During the decades since BSD sockets were first introduced the way
they are used have changed significantly. While in the beginning the
user was supposed to fork a new process for each connection and do
all the work using simple blocking calls nowadays they are expected
to keep a pool of connections, check them via functions like poll()
or kqueue() and dispatch any work to be done to one of the worker
threads in a thread pool. In other words, user is supposed to do
both network and CPU scheduling.
To address this problem, this memo assumes that there already exists
an efficient concurrency implementation where forking a new
lightweight process takes at most hundreds of nanoseconds and context
switch takes tens of nanoseconds. Note that there are already such
concurrency systems deployed in the wild. One well-known example are
Golang's goroutines but there are others available as well.

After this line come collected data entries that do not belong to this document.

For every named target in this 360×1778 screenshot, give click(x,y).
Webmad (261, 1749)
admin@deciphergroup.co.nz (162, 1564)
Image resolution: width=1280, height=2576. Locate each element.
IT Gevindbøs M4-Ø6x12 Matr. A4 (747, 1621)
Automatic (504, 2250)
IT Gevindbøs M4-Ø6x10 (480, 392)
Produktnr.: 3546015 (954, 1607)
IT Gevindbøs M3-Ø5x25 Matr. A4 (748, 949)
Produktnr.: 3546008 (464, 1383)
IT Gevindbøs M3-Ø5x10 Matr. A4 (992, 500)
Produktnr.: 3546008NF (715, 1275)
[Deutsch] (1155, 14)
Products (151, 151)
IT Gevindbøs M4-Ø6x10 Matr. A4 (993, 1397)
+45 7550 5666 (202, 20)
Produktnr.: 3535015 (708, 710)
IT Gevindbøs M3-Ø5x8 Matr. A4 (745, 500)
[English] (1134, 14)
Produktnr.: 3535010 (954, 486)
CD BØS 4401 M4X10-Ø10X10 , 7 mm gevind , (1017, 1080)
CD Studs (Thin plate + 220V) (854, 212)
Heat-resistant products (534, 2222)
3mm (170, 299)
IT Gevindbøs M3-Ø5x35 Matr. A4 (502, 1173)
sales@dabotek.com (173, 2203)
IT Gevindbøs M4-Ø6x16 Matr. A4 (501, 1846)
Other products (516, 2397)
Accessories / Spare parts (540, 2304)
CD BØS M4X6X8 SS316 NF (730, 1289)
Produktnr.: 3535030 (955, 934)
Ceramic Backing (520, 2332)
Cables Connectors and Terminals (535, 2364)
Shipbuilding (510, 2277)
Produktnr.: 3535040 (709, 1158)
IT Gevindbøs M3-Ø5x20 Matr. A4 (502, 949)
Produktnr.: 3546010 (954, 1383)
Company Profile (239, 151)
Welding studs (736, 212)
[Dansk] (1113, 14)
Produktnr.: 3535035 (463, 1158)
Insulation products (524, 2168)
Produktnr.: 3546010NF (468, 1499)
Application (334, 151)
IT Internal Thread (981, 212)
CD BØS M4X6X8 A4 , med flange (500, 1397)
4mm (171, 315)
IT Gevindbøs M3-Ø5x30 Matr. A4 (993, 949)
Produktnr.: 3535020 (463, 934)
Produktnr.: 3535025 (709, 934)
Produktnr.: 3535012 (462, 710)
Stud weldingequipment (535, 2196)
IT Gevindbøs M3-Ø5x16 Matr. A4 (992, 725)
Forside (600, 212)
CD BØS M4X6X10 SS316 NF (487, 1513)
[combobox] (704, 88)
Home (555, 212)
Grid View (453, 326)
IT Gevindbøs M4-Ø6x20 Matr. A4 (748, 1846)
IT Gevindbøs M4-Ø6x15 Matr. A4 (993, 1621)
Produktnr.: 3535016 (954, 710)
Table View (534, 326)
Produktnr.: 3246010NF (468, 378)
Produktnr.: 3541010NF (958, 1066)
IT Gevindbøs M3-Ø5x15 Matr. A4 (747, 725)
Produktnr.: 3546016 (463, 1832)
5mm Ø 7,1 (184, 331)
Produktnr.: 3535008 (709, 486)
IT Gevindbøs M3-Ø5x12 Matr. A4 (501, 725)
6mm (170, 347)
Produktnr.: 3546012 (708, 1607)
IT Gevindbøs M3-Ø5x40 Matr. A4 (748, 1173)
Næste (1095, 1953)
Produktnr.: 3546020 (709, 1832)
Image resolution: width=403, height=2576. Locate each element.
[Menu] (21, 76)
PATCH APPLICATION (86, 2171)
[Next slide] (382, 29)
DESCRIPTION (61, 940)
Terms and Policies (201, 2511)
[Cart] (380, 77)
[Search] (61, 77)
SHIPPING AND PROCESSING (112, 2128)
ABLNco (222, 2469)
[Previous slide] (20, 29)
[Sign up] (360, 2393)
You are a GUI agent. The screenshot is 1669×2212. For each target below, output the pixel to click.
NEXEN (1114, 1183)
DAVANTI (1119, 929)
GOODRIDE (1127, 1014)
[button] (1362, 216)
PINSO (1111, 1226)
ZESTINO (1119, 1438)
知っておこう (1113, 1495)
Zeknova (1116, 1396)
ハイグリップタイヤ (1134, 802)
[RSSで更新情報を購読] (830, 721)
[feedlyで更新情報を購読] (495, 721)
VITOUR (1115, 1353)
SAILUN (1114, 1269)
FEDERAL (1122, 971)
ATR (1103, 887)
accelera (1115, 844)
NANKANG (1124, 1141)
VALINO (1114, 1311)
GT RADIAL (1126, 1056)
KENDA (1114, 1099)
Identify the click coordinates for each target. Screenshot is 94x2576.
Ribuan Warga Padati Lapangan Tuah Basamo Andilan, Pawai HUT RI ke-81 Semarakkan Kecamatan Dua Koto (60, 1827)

I don't think the idea of requiring Go-style lightweight threading is viable. Lightweight threading has many nice properties, but also inherently requires more expensive operations to deal with split stacks, and tends to use more memory than a manual approach. It's also rather poorly supported in general by existing languages and OSes (other than Go), while any new OS-level socket API should be as universally accessible as the existing one. In particular, many scripting-ish languages either have no concept of threading at all or only support isolated threads whose communication is limited to relatively slow message passing. In theory the language implementations could write a C shim to expose a non-blocking interface around blocking underlying operations - this is what libuv does today for file I/O, for instance - but the result would be a lot of unnecessary overhead.
(I'm not challenging you, just asking what you think the semantics should look like).
Worth adding for everyone else, though I'm sure you know: high speed network implementations already pull a lot of this stuff into userland.